Hecha esta aclaración ¿es Apruebo Dignidad un proyecto socialista democrático? La pregunta presupone saber qué es fáctica y normativamente el socialismo. No cabe la menor duda que AD es un conglomerado de probadas convicciones democráticas. Lo que falta por responder es lo que puede significar hoy el socialismo para AD, más allá de las generalidades referidas al valor de lo colectivo, el Estado Benefactor, la necesidad de la inversión pública, los impuestos progresivos y las economías nacionales. Es probable que AD tenga más claridad respecto del carácter feminista y ecológico de su proyecto, que del sentido socialista de su acción, lo que es positivo en tanto obliga a complejizar interseccionalmente toda la mirada estratégica.
En los años de la UP la pregunta era otra. El allendismo, como vía chilena al socialismo, tenía que lidiar con el gran problema de lograr esa meta manteniendo el respeto a las reglas de la democracia. Entonces, todos sabían o daban por supuesto lo que era el socialismo. Hoy nadie duda de las reglas de la democracia, pero no existe claridad sobre lo que llamamos socialismo. Y sigue pendiente la pregunta por la forma de compatibilizar el capitalismo en el cual vivimos, y del que no podremos salir ni por decreto ni por sanción constitucional, y una forma de socialismo que sea digno de ese nombre.

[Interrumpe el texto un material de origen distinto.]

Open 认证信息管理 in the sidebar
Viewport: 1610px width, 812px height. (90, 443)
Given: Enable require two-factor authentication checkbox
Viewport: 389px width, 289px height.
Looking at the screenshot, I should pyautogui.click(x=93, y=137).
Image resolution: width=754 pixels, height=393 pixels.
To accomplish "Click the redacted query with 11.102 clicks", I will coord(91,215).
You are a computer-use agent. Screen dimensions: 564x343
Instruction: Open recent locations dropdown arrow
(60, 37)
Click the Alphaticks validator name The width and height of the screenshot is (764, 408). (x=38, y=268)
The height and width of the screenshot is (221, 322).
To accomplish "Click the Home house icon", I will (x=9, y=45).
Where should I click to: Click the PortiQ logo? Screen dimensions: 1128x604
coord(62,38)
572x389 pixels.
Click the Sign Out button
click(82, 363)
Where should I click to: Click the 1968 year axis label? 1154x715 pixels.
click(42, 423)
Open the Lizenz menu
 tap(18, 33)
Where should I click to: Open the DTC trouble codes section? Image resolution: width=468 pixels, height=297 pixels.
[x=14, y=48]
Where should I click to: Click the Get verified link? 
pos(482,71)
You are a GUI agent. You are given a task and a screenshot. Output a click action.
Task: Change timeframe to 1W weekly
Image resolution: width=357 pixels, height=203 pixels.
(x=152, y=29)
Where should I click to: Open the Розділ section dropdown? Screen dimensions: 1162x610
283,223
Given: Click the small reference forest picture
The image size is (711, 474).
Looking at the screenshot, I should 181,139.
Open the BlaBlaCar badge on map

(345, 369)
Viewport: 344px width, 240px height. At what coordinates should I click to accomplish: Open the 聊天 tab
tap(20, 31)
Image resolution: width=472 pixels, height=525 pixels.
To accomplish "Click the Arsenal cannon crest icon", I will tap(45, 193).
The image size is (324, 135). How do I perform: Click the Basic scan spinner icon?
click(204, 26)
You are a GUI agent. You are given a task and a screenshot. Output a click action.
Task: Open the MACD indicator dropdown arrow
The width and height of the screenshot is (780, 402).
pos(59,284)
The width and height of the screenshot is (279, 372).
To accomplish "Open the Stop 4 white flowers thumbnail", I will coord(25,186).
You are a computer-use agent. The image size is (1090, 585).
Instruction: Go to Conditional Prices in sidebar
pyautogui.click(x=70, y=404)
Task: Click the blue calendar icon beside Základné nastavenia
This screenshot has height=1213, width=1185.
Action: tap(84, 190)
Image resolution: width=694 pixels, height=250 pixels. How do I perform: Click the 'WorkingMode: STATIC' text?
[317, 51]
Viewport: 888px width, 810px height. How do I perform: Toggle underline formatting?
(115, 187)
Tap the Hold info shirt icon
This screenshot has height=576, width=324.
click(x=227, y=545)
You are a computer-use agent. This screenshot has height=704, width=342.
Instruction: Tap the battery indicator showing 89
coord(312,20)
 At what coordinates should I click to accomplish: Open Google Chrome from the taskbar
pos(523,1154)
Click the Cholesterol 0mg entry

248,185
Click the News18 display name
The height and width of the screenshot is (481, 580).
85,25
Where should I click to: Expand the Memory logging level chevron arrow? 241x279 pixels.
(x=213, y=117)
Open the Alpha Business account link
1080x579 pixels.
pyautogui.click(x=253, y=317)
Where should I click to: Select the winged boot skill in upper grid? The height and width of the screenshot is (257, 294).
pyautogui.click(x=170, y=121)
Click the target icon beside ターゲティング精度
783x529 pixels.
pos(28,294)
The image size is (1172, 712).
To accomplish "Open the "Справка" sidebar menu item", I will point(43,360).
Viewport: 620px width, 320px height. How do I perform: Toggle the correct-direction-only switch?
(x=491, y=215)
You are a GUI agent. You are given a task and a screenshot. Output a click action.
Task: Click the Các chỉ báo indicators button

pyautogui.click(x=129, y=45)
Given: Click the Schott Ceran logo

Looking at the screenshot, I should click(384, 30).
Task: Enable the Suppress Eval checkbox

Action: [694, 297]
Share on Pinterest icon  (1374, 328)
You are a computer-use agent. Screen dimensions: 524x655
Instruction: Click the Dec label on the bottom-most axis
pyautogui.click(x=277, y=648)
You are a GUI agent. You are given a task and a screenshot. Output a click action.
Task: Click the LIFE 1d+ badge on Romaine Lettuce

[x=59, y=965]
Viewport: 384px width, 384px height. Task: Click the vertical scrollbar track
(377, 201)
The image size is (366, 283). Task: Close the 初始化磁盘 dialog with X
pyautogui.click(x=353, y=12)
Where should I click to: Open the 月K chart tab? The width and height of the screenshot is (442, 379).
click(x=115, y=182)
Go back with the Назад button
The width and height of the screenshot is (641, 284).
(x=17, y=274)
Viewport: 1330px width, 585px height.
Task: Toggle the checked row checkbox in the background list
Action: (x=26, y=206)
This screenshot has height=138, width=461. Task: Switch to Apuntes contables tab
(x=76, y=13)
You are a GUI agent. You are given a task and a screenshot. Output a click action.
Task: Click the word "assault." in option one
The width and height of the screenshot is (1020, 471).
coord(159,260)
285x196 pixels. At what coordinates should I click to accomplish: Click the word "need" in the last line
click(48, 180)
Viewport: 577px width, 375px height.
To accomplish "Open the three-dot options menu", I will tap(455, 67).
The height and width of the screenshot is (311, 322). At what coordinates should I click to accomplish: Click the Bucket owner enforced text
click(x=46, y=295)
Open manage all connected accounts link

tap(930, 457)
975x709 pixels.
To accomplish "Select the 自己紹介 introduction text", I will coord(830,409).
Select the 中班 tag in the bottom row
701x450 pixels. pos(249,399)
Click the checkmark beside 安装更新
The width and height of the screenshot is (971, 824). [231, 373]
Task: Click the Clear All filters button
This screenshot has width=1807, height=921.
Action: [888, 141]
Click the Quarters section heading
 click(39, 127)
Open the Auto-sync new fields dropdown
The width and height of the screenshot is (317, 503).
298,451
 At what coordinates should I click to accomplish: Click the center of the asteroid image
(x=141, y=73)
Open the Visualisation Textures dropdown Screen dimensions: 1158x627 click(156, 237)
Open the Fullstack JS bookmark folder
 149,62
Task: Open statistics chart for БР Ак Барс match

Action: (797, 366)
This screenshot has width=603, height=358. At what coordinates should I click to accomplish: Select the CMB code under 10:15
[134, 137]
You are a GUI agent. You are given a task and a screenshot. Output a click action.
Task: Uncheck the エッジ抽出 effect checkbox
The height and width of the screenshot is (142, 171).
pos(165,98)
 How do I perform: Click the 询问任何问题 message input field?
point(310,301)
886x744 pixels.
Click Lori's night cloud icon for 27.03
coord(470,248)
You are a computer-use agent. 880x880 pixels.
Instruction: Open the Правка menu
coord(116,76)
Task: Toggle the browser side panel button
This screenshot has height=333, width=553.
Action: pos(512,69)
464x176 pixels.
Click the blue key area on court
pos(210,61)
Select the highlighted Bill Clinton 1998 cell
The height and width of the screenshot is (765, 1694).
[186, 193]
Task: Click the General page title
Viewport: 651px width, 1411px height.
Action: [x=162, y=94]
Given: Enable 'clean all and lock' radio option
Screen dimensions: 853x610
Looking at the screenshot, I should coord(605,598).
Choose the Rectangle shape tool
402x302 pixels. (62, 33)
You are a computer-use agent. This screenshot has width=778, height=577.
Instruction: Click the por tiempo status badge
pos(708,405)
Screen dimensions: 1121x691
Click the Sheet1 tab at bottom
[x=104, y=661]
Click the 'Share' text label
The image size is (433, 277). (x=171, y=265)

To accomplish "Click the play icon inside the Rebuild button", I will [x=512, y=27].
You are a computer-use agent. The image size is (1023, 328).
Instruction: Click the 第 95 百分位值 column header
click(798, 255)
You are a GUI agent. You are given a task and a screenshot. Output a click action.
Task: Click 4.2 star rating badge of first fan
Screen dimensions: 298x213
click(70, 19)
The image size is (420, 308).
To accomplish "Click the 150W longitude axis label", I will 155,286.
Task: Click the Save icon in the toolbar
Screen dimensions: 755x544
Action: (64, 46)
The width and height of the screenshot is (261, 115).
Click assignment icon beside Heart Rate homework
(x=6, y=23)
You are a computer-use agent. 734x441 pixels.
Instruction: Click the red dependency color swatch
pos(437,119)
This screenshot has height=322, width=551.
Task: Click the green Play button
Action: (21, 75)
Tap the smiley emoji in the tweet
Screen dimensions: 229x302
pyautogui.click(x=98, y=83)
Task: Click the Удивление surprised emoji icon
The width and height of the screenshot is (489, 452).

Tal vez la pregunta por el carácter socialdemócrata de Apruebo Dignidad deba ser más modesta y centrarse en la manera en que esta coalición se aleje de las políticas social-liberales que se han implementado desde los años noventa, y empiece a crear las condiciones institucionales de aproximación asintótica a un futuro de relativo igualitarismo en lo económico y emancipación individual en lo social. La nueva Constitución debería generar las condiciones para que una hipótesis socialista (pendiente aún por desarrollar) pueda desplegarse democráticamente en Chile, sin bloqueos institucionales arbitrarios, ni clausuras políticas injustificadas. Creo que con el logro de ese objetivo nos podríamos dar por satisfechos en esta etapa de la historia.